Assignment –
Return exactly the lines from the one containing "This screenshot has width=971, height=560." through the end of the material below, and leave the images out.
BEGIN
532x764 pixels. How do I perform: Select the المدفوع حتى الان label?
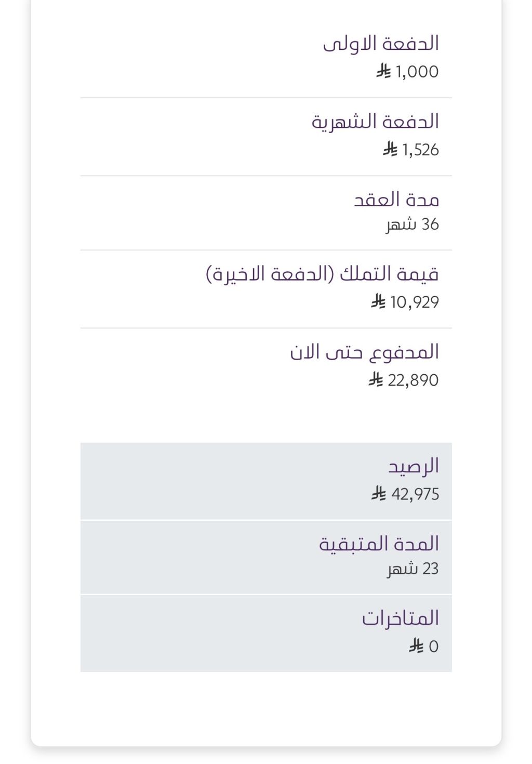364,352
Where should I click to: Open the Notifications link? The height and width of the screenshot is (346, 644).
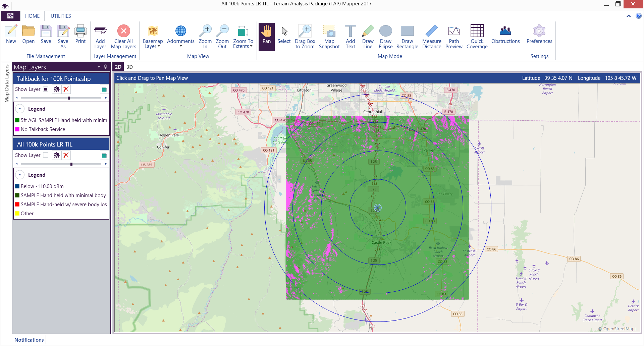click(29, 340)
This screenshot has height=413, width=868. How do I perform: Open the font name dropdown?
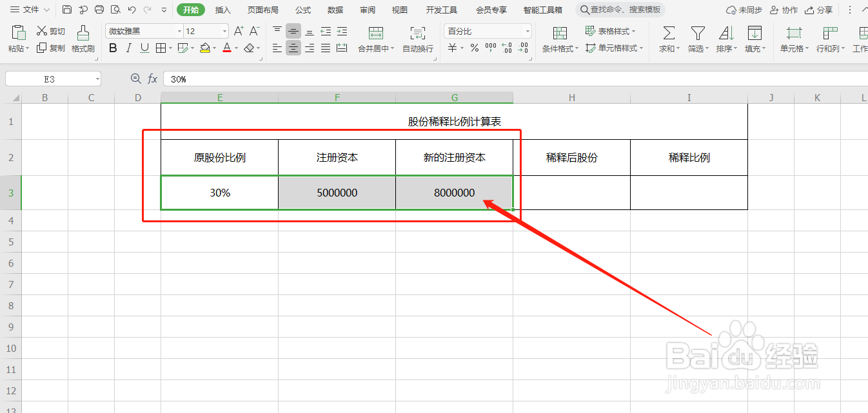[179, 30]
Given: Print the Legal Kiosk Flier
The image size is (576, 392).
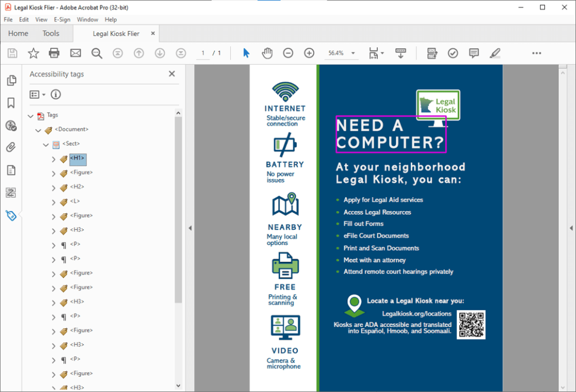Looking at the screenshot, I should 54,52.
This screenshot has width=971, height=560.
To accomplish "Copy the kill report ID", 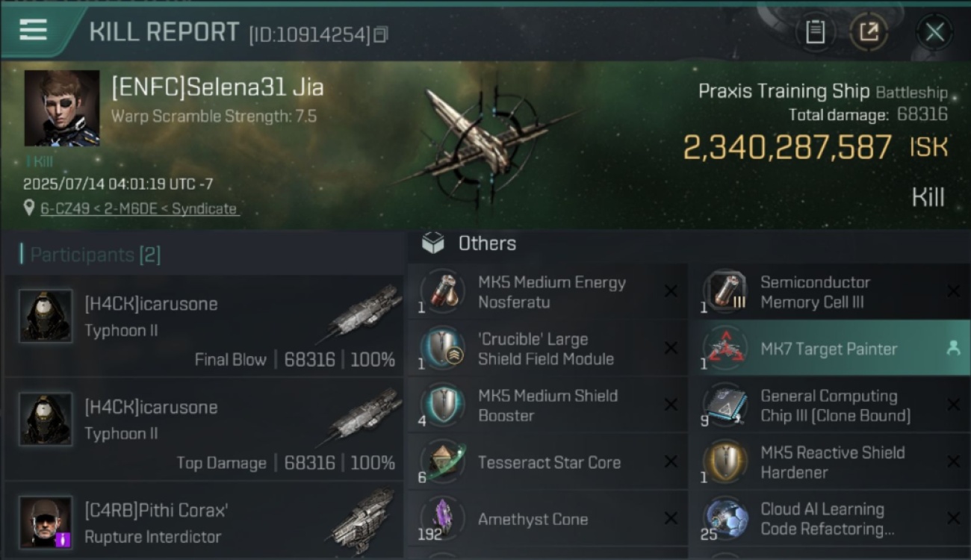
END
Answer –
This screenshot has width=971, height=560.
To accomplish "Copy the kill report ID", 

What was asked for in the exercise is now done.